|Australian film-maker arrives in Cambodian court on espionage charge – video|
Australian film-maker 'learned of Cambodia espionage charges on grapevine'
AP / The Guardian | 15 June 2018
The trial of Australian film-maker and accused spy James Ricketson has been postponed in a Cambodian court after a bench of three judges granted him more time to prepare his defence.
Ricketson has told the Phnom Penh court he was told he would be charged with espionage only last week and he has not been served with a formal indictment.
“I have not been provided with a summons to appear in court,” he told Judge Seng Leang on Friday.
"I have no understanding of the statement of facts that is being used to indict me.
“I only have a one-page document from the prosecutor in which he recommends that I be indicted under article 446. The document provides no evidence that I am guilty of any crime at all.”
Ricketson has denied charges of espionage.

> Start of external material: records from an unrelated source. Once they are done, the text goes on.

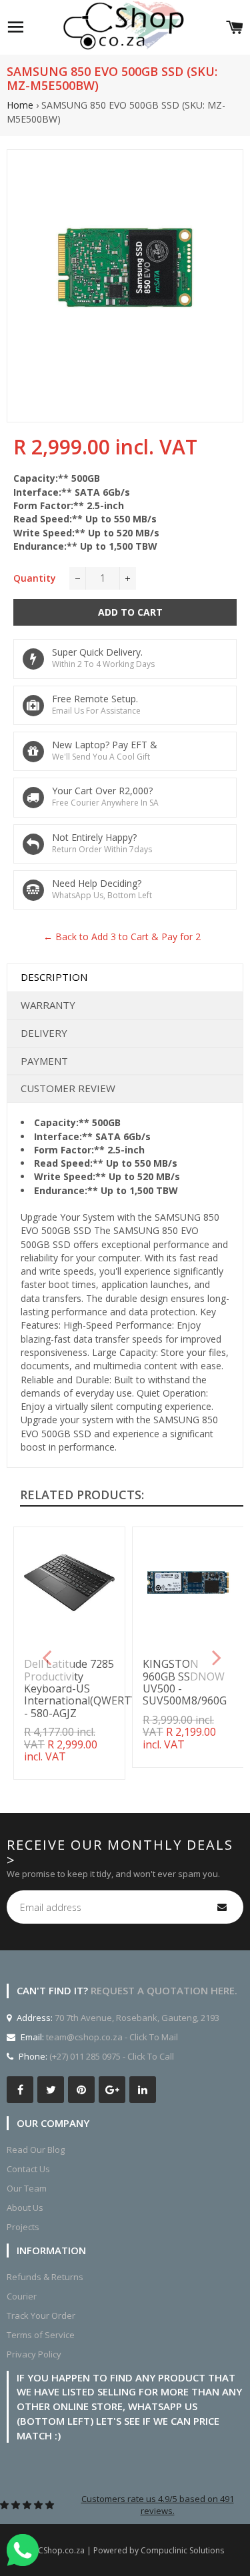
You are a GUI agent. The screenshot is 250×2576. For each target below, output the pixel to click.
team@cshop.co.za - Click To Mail (112, 2037)
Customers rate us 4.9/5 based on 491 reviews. (157, 2505)
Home (20, 105)
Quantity (34, 578)
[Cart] (234, 27)
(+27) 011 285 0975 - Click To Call (111, 2056)
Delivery (44, 1032)
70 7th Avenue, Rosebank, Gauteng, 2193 (136, 2018)
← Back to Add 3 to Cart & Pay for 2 (122, 936)
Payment (44, 1060)
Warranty (48, 1004)
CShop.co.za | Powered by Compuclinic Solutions (131, 2550)
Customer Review (68, 1088)
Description (54, 976)
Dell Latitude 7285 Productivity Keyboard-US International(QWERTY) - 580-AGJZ (82, 1688)
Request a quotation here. (164, 1990)
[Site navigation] (15, 27)
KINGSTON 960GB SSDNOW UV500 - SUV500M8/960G (185, 1682)
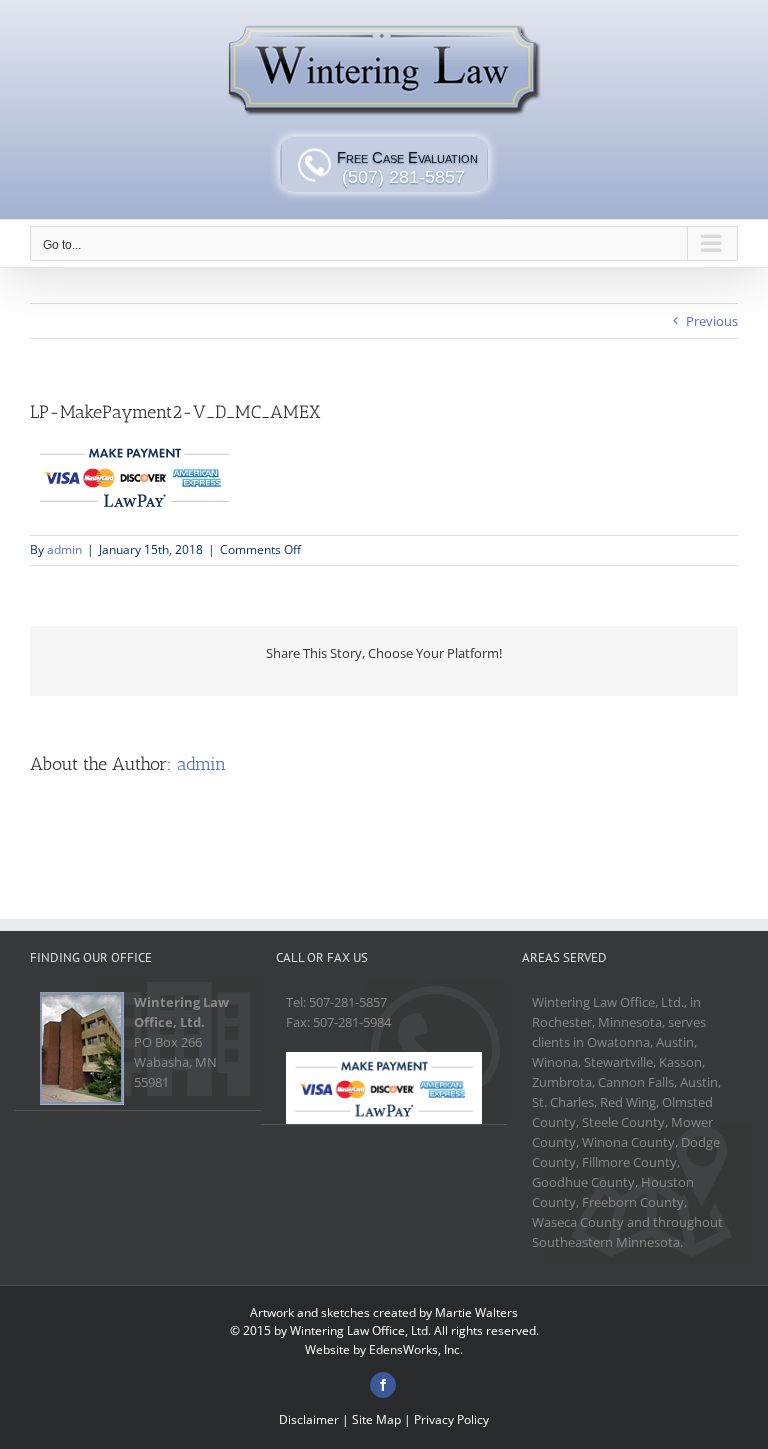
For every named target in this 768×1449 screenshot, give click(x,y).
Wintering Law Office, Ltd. (360, 1330)
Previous (712, 321)
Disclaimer (309, 1419)
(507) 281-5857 (403, 177)
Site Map (376, 1419)
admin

Prosecutors recently finished a year-long investigation, combing for evidence that might support charges of espionage tied to the now-dissolved opposition Cambodian National Rescue Party (CNRP).
The CNRP has been banned by the courts from contesting national elections on July 29 after the prime minister, Hun Sen, claimed its leaders were fomenting a revolution.
The court was expected to begin formal hearings on espionage charges on Friday.
Ricketson’s lawyer was not present, citing pressing business elsewhere.
Looking tired and dressed in an orange prison jumpsuit, Ricketson, 69, asked the court for a one-month delay.
“I only heard on the grapevine that I was to be charged with espionage,” he said.
Judge Seng Leang agreed with Ricketson’s submission, saying a fresh date would be set and the defence would be informed.
Ricketson’s case has been marked by repeated delays over bail hearings and investigations by prosecutors, with recent appearances restricted to question-and-answers over about 15,000 emails that were stored on his computer.
His health has deteriorated and he has scabies, a persistent chest infection and dizzy spells. In early May, he was transferred from a cramped cell to a prison infirmary.
Outside court, Ricketson’s son Jesse said he was relieved the delay was granted.
“We were surprised his case came up so quick,” he said, adding the decision to prosecute on breaches of national security was made only a week ago.
“Whether he’s actually been indicted is still an open question. We don’t know. We can’t proceed without one.”
Ricketson’s plight has moved many in Australia, where a petition calling for his release has received about 76,200 signatures.
The foreign minister, Julie Bishop, has written a letter to the Cambodian government on Ricketson’s behalf.